Analysis with lemonade
lemonade is the analysis backend that ships inside PIMMS
(pimms.lemonade). It loads a finished PIMMS trajectory - an XTC of
coordinates, a PDB of topology, and the run’s keyfile - and turns it into a
navigable, object-oriented representation of the simulation that you can query for
conformational, cluster and phase-separation properties.
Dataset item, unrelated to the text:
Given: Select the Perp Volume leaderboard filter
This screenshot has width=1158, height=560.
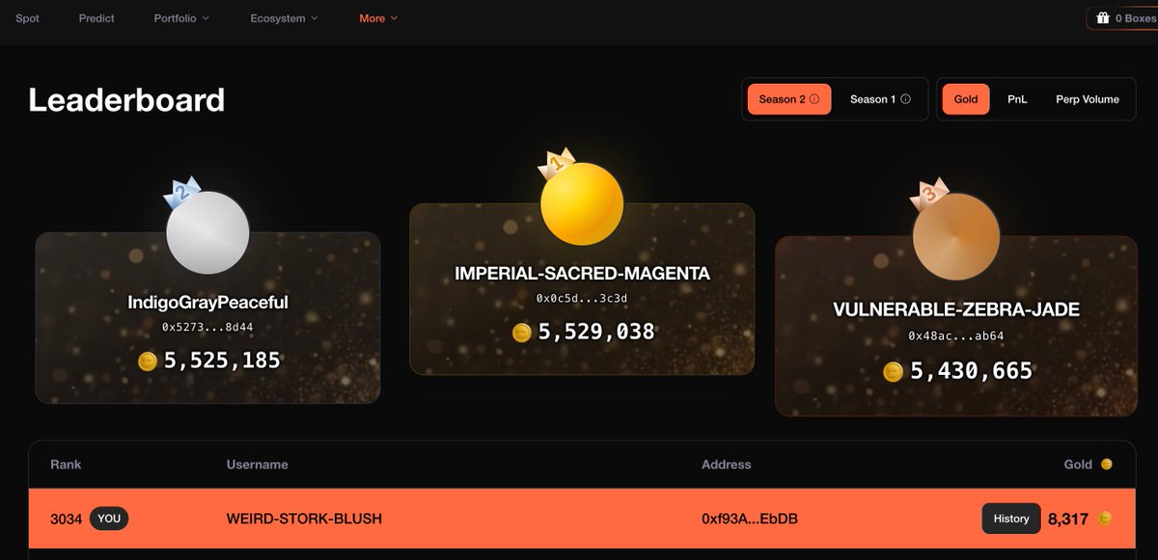Looking at the screenshot, I should [1088, 99].
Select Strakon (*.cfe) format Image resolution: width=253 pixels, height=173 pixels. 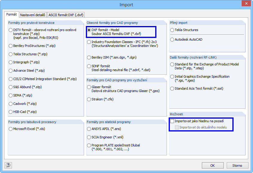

It is built for two things at once:
A clean object model. A trajectory is a sequence of frames; a frame is a set of polymers (and clusters of polymers); a polymer is a chain of beads. You walk that hierarchy the way you think about it -
trajectory[frame][chain].radius_of_gyration.Speed. The whole trajectory is held in contiguous arrays, coordinates are converted back to the integer lattice in one vectorised step, periodic-boundary unwrapping runs in a compiled kernel, and the standard per-chain analyses are computed for every chain in every frame at once. A hundred-frame, few-hundred-chain trajectory loads and analyses in well under a second.
Note
lemonade contains a compiled kernel, so the package must be built before use
(Installation covers this; from the repo root it is ./build.sh). If
import pimms.lemonade fails with a missing-extension error, rebuild.
Quickstart
import pimms.lemonade as lemonade
# load a finished run (keyfile is optional but recommended)
traj = lemonade.load(xtc="traj.xtc", pdb="START.pdb", keyfile="KEYFILE.kf")
traj # <LatticeTrajectory 101 frames, 250 chains, ...>
# --- whole-trajectory analyses (vectorised: shape (n_frames, n_chains)) ---
rg = traj.radius_of_gyration() # radius of gyration of every chain, every frame
com = traj.center_of_mass() # (n_frames, n_chains, n_dim)
# --- navigate to a single object ---
frame = traj[0] # a Frame
polymer = frame[3] # chain 3 in frame 0 (a Polymer)
polymer.radius_of_gyration # a scalar
polymer.sequence # e.g. 'AABBAABB'
polymer.whole_positions # the chain made contiguous across PBC
# --- clusters and condensates ---
for cluster in frame.clusters: # connected-component clusters, largest first
cluster.n_beads, cluster.radius_of_gyration, cluster.volume
# --- phase separation ---
from pimms.lemonade import phase_separation as ps
result = ps.analyze(traj) # binodal, condensed fraction, droplet shape
The object model
Loading returns a LatticeTrajectory. Everything else is a
lightweight view onto it:
LatticeTrajectory the whole run
|
|-- [i] ------------> Frame one snapshot (time point)
| |
| |-- [c] --> Polymer one chain in that frame
| |
| '-- clusters --> Cluster --> Polymer
| (a connected group of chains)
'-- iterate ---------> Frame, Frame, ...
A
LatticeTrajectoryis indexable and iterable over frames; slicing it (traj[::2]) returns another trajectory over that range, sharing the underlying data.A
Frameis indexable and iterable over polymers, and exposesclustersanddroplet(the largest cluster).A
Polymeris a chain within a frame - positions plus cached conformational properties (Rg, COM, asphericity, …).A
Clusteris a connected group of polymers with condensate geometry (Rg, volume, density, radial profile, …).
These views allocate nothing per bead: the positions live in one big array in the
trajectory, and a Frame / Polymer / Cluster is just a set of indices into
it. That is what keeps navigation cheap even for large trajectories.
Units and conventions
Positions are integer lattice coordinates (the box is
traj.dimensions)..positionsare wrapped into the box;.whole_positionsare unwrapped so each chain is spatially contiguous across periodic boundaries.Lengths (Rg, distances, radii, interface widths) are in lattice units. The physical spacing is
traj.spacing(angstroms), so multiply by it for angstroms.Densities are occupied lattice-site fractions in
[0, 1].Temperature is PIMMS’s
TEMPERATUREand equals \(k_B T\) (PIMMS uses \(\exp(-\Delta E / T)\) with \(k_B = 1\)), so surface tension comes out in reduced units (interaction energy per lattice area).